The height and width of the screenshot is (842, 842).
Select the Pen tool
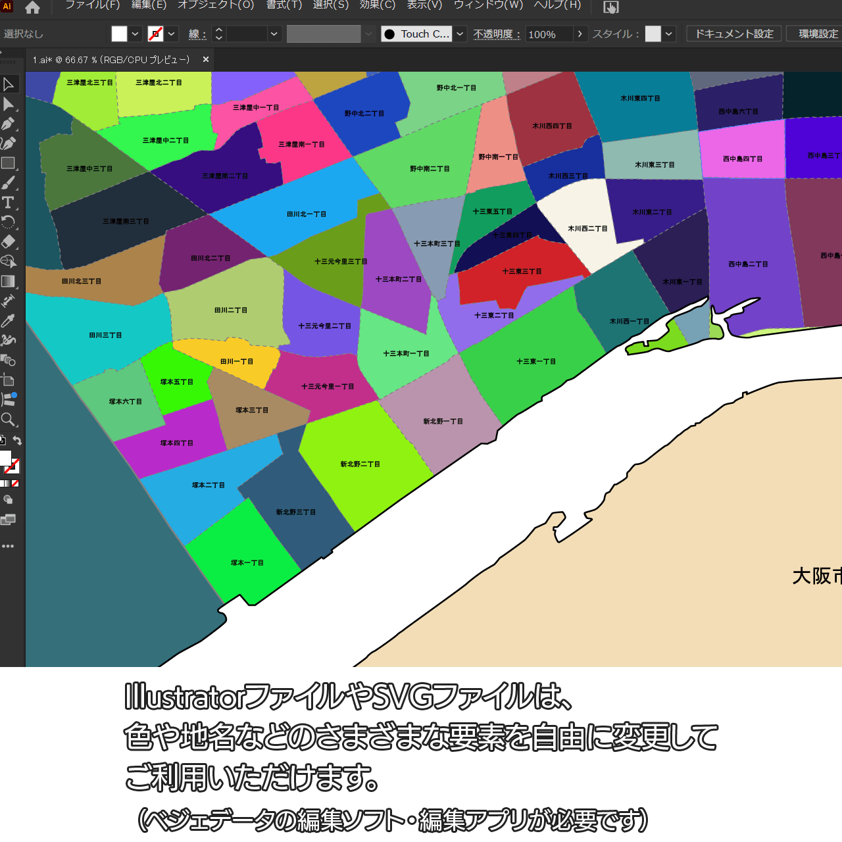pyautogui.click(x=9, y=124)
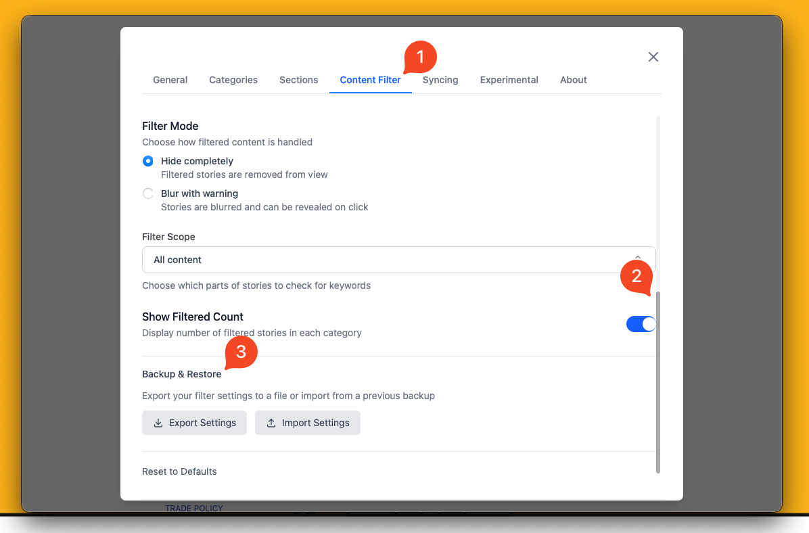809x533 pixels.
Task: Select the Content Filter tab
Action: (370, 80)
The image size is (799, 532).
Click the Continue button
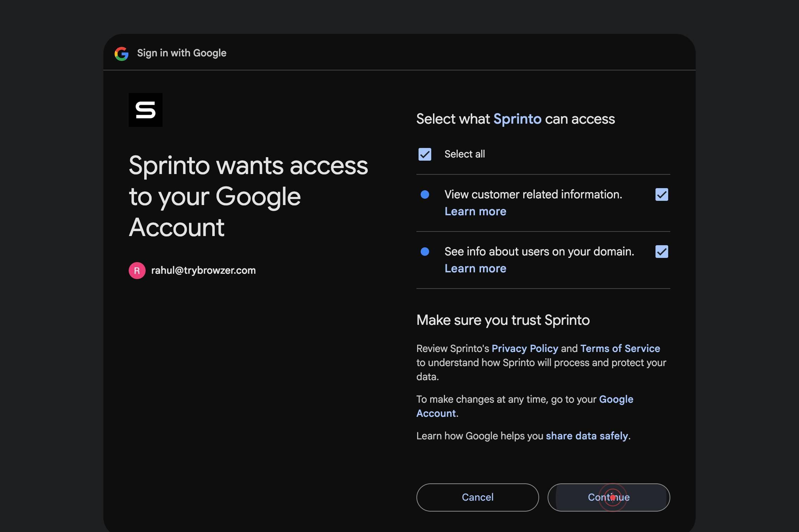coord(609,497)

• • • • •

(What you are asked to do):
Restate word for word only the lines that run from the line holding "The image size is (799, 532)." to the end of the data, both ends kept, leaving every picture out.

(Response box):
The image size is (799, 532).
Click the Continue button
coord(609,497)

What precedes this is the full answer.